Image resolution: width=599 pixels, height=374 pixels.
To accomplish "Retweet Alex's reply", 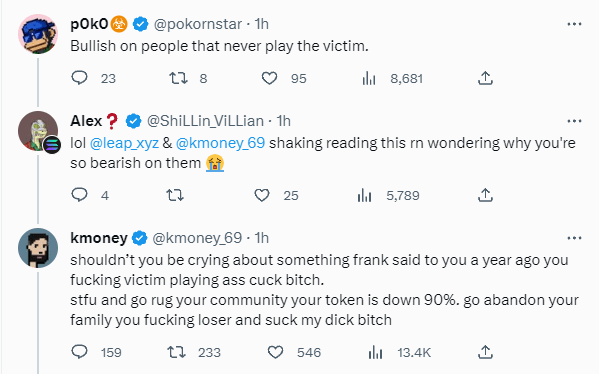I will pyautogui.click(x=175, y=195).
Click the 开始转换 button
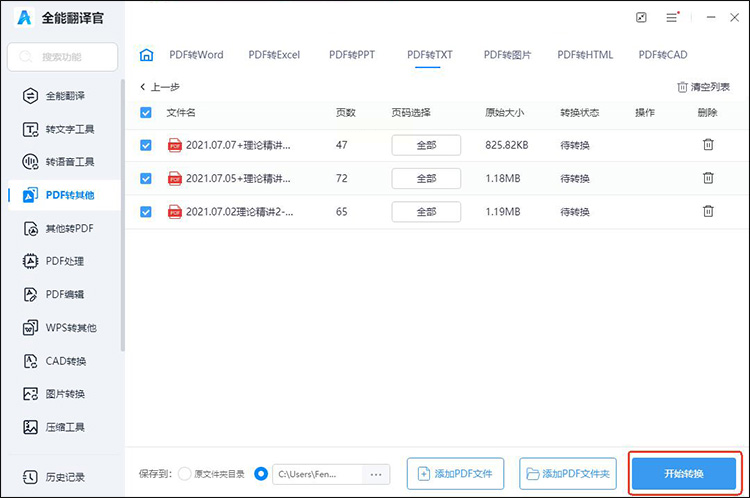The height and width of the screenshot is (498, 750). (684, 474)
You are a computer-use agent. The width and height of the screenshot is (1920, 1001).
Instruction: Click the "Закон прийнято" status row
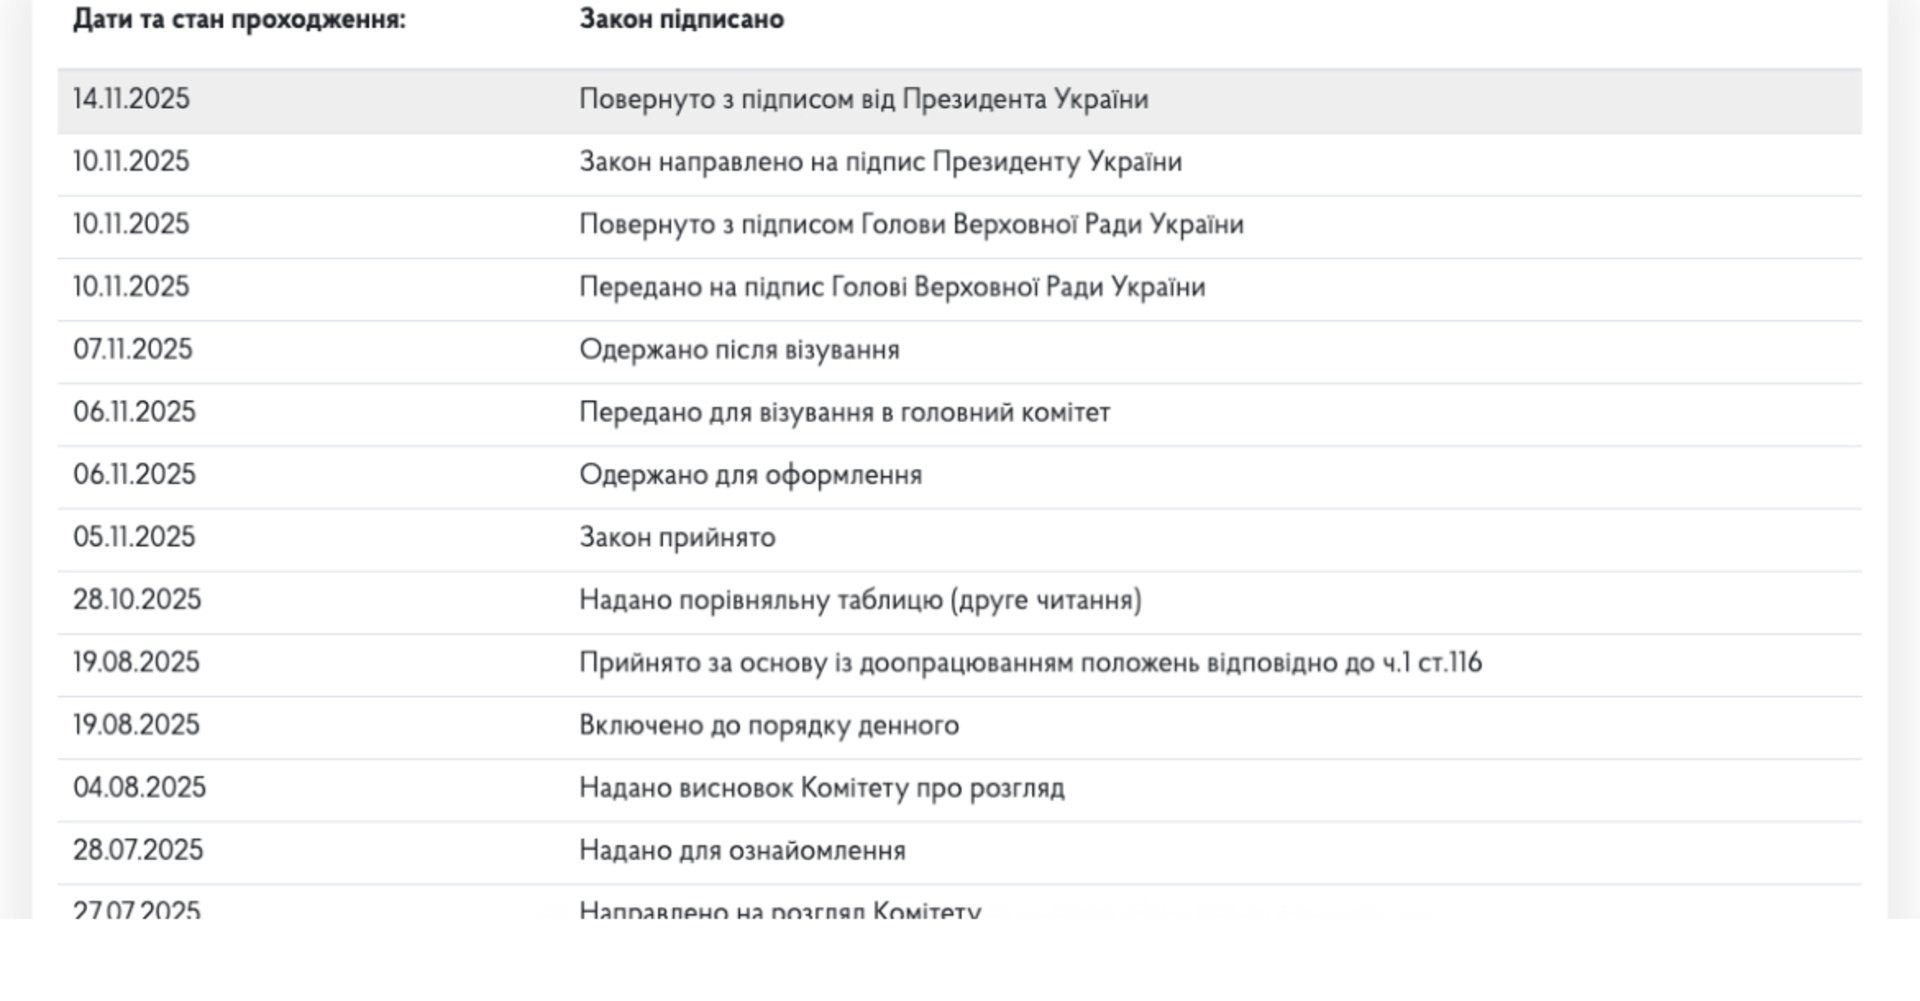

• EXERCISE DETAILS
Output the lines of the records unchanged, starting with the line that contains "Click the 开始转换 button" and going on through the end of the records. Leave the pictures out of your answer.

• EXERCISE ANSWER
Click the 开始转换 button
The height and width of the screenshot is (498, 750). (684, 474)
You are a computer-use agent. The width and height of the screenshot is (1920, 1001).
Instruction: Click the "Закон прийнято" status row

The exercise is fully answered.